[Extracted text]
Naive T cell homeostasis

Extensive studies in non-lymphoid cell lines have revealed that Foxo transcription factors are negative regulators of cell cycle progression, as they promote the expression of several cyclin-dependent kinases inhibitors such as p27^kip1 [1]. Moreover, Foxo proteins are positively connected with apoptosis due to their transactivation of the pro-apoptotic molecules Bim and Fas ligand [1]. In naive T cells, Foxo1 and Foxo3 mainly reside in the nucleus, and TCR engagement triggers phosphorylation of Foxo proteins and their extrusion from the nucleus to the cytoplasm [76]. Interestingly, Foxo1- and Foxo3-deficient naive T cells do not spontaneously enter the cell cycle progression or are more resistant to apoptosis, implying a different type of regulation from non-lymphoid cell lines [77]. Foxo1 has instead been shown indispensable in sustaining naive T cell survival [2, 3]. Adult mice with T-cell specific deletion of Foxo1 have a significantly reduced population of naive T cells, which is caused by the severe defect in the IL-7 receptor α chain (IL-7Rα, also known as CD127, encoded by Il7r gene) expression [64, 70]. At the molecular level, Foxo1 binds to an evolutionarily conserved noncoding region of the Il7r locus, promoting its transcription [64, 70] (Figure 1a). Compromised IL-7Rα expression then leads to diminished expression of the anti-apoptotic molecule Bcl-2 in Foxo1-deficient T cells [70].
[/Extracted text]
[Dataset content]
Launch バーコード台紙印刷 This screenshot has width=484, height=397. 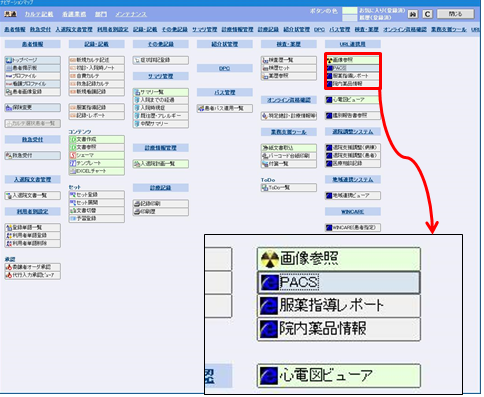pos(289,156)
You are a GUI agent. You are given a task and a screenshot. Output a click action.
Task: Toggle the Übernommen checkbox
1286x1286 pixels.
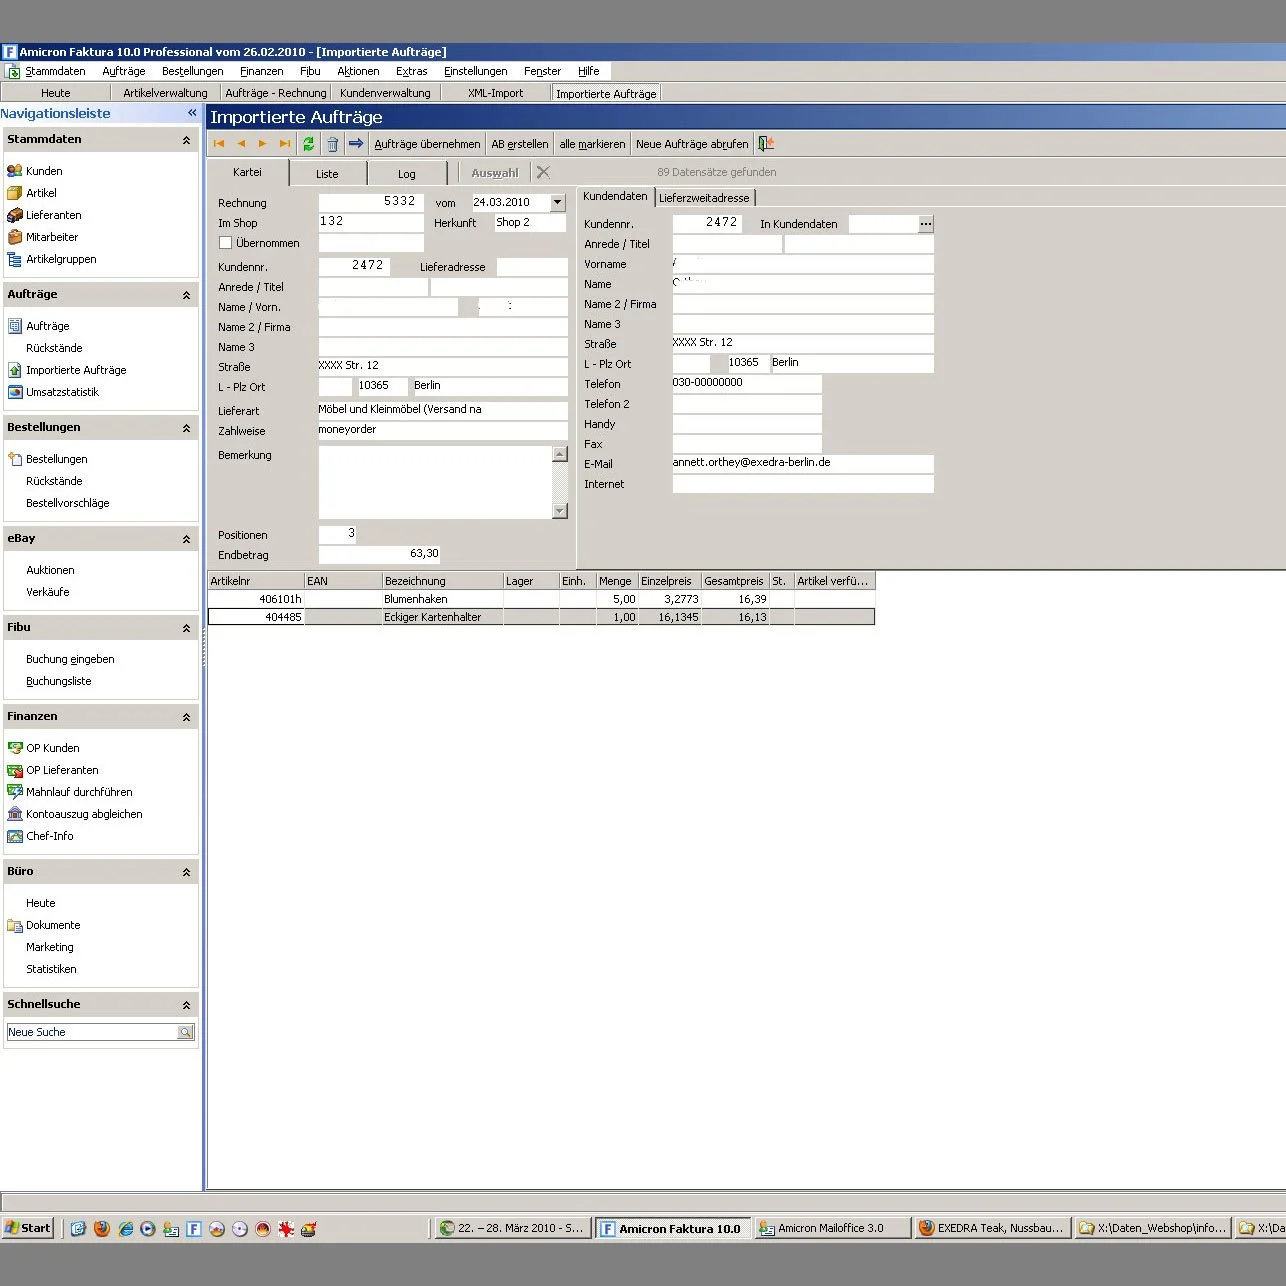point(225,242)
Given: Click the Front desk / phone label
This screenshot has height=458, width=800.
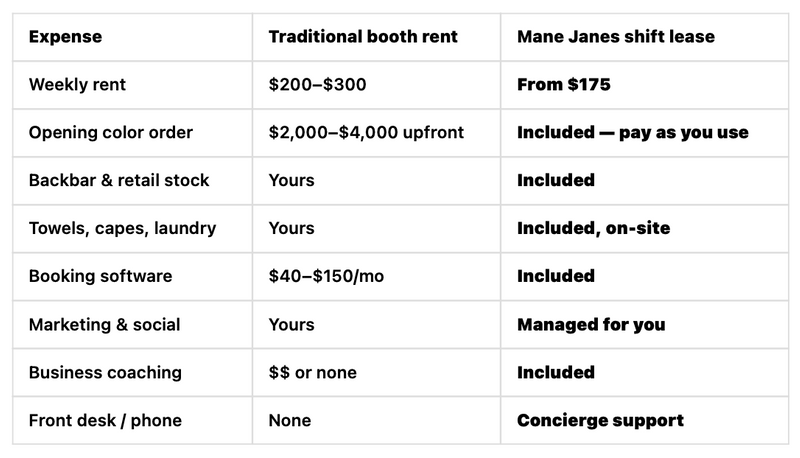Looking at the screenshot, I should tap(105, 421).
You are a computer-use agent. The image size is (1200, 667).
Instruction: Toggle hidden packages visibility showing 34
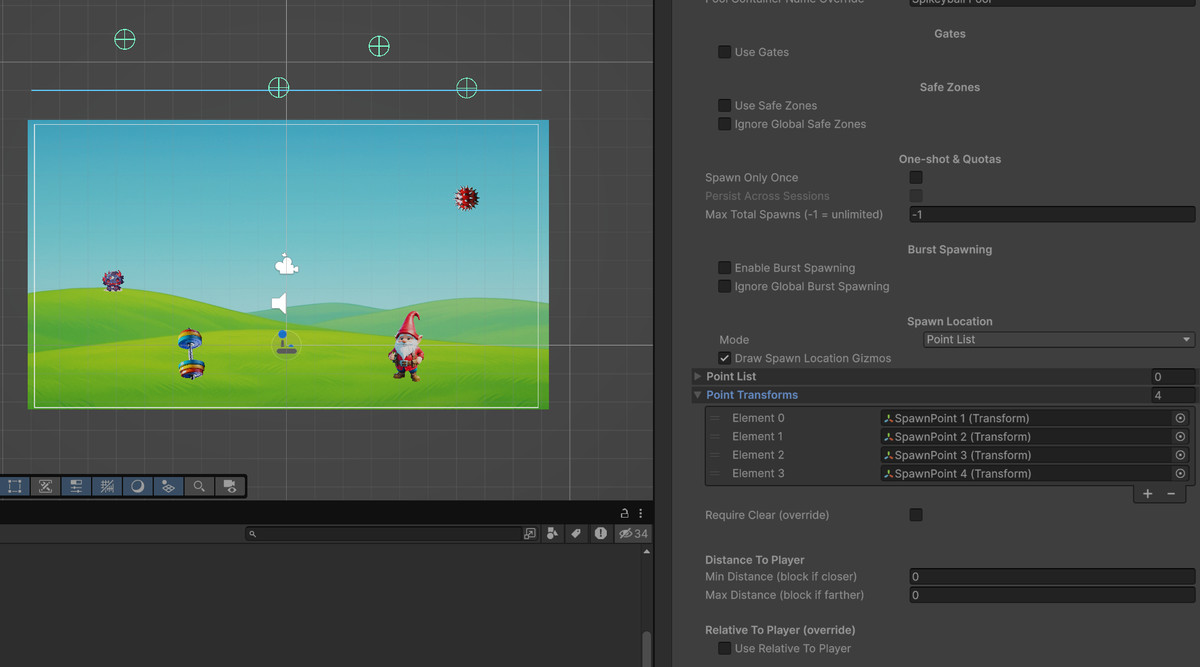(x=633, y=534)
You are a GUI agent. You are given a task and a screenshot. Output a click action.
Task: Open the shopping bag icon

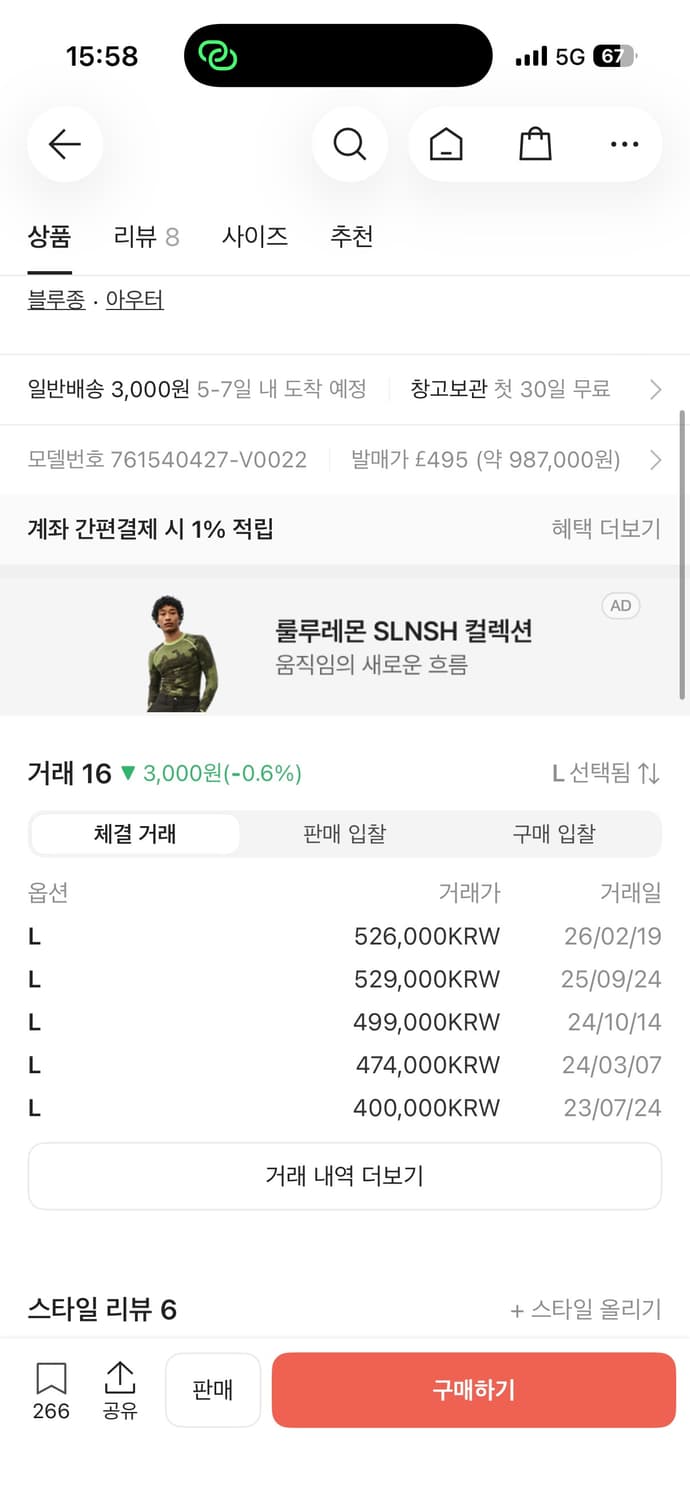point(535,144)
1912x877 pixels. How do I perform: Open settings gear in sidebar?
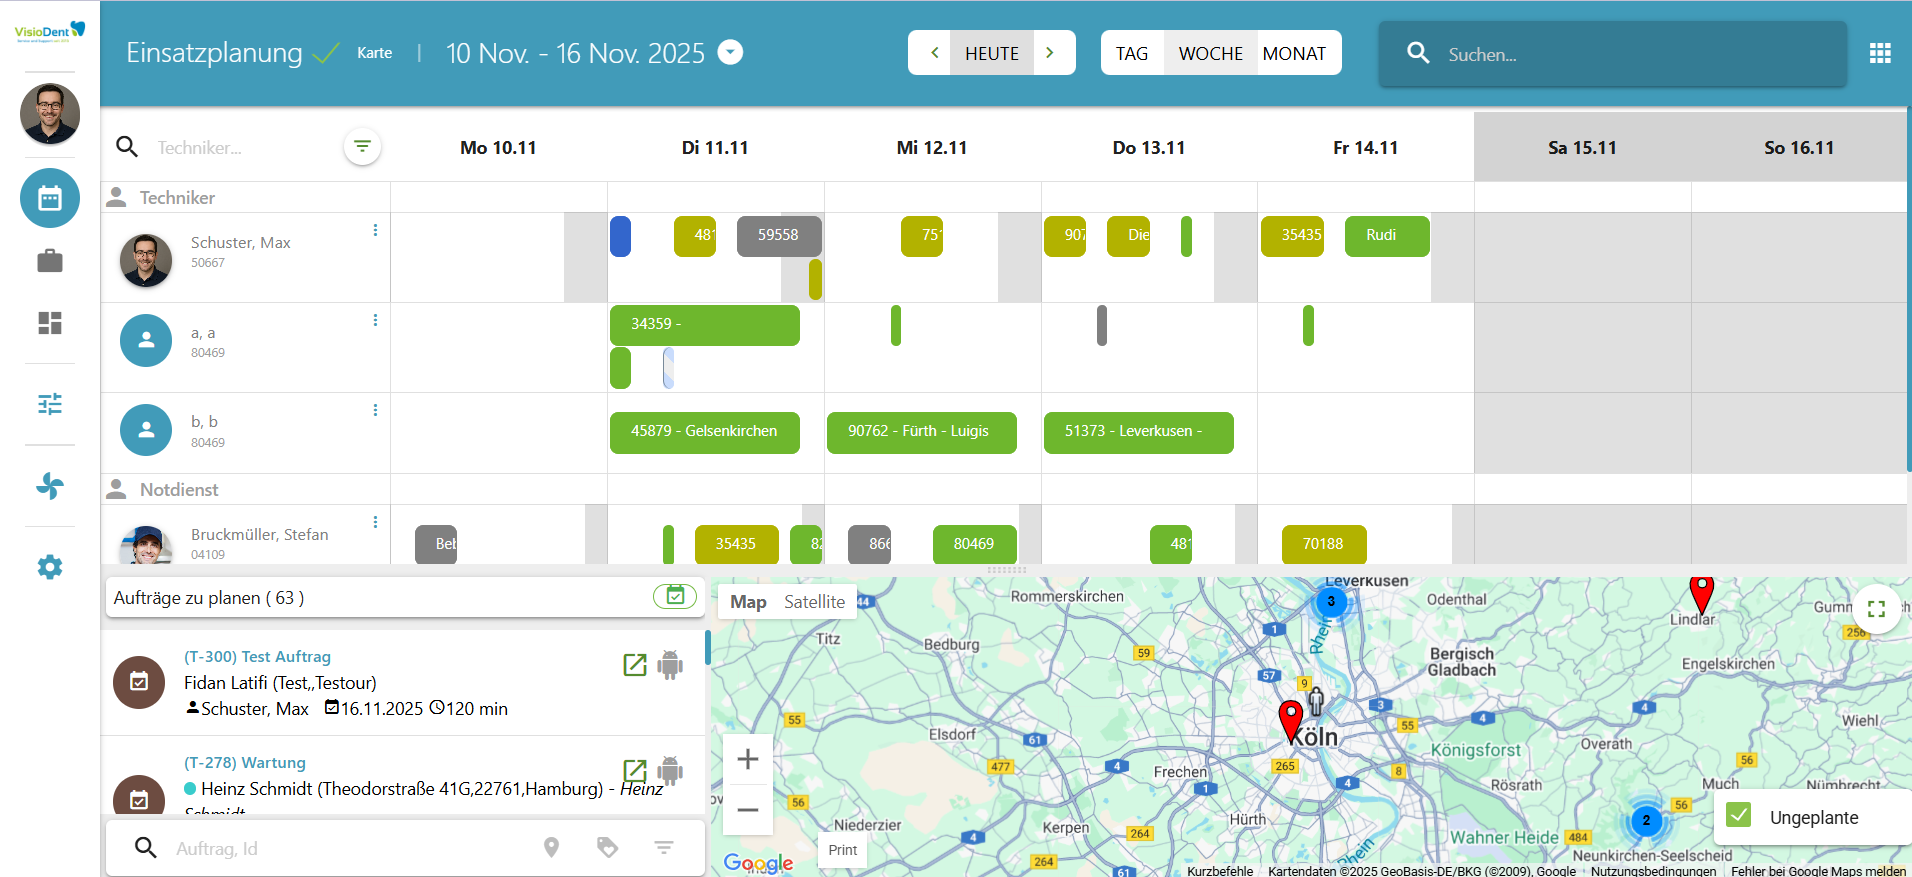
[/Dataset content]
### Activity
In the passage on naive T cell homeostasis, condense the paragraph beginning "Extensive studies in non-lymphoid cell lines" into a bulleted list that keeps its main facts. The rows are separate material and are not part of the passage on naive T cell homeostasis.

### Response to the task
- In non-lymphoid cell lines, Foxo transcription factors hold back cell cycle progression by promoting cyclin-dependent kinase inhibitors such as p27^kip1.
- They also favor apoptosis by transactivating the pro-apoptotic molecules Bim and Fas ligand.
- In naive T cells, Foxo1 and Foxo3 mostly sit in the nucleus. TCR engagement phosphorylates them and moves them to the cytoplasm.
- Naive T cells lacking Foxo1 and Foxo3 neither enter the cell cycle spontaneously nor resist apoptosis more. This points to regulation unlike that in non-lymphoid lines.
- Foxo1 is instead essential for naive T cell survival.
- Adult mice with T-cell-specific Foxo1 deletion have far fewer naive T cells because expression of IL-7Rα (CD127, encoded by Il7r) is severely defective.
- Foxo1 promotes Il7r transcription by binding an evolutionarily conserved noncoding region of the Il7r locus.
- Reduced IL-7Rα lowers expression of the anti-apoptotic molecule Bcl-2 in Foxo1-deficient T cells.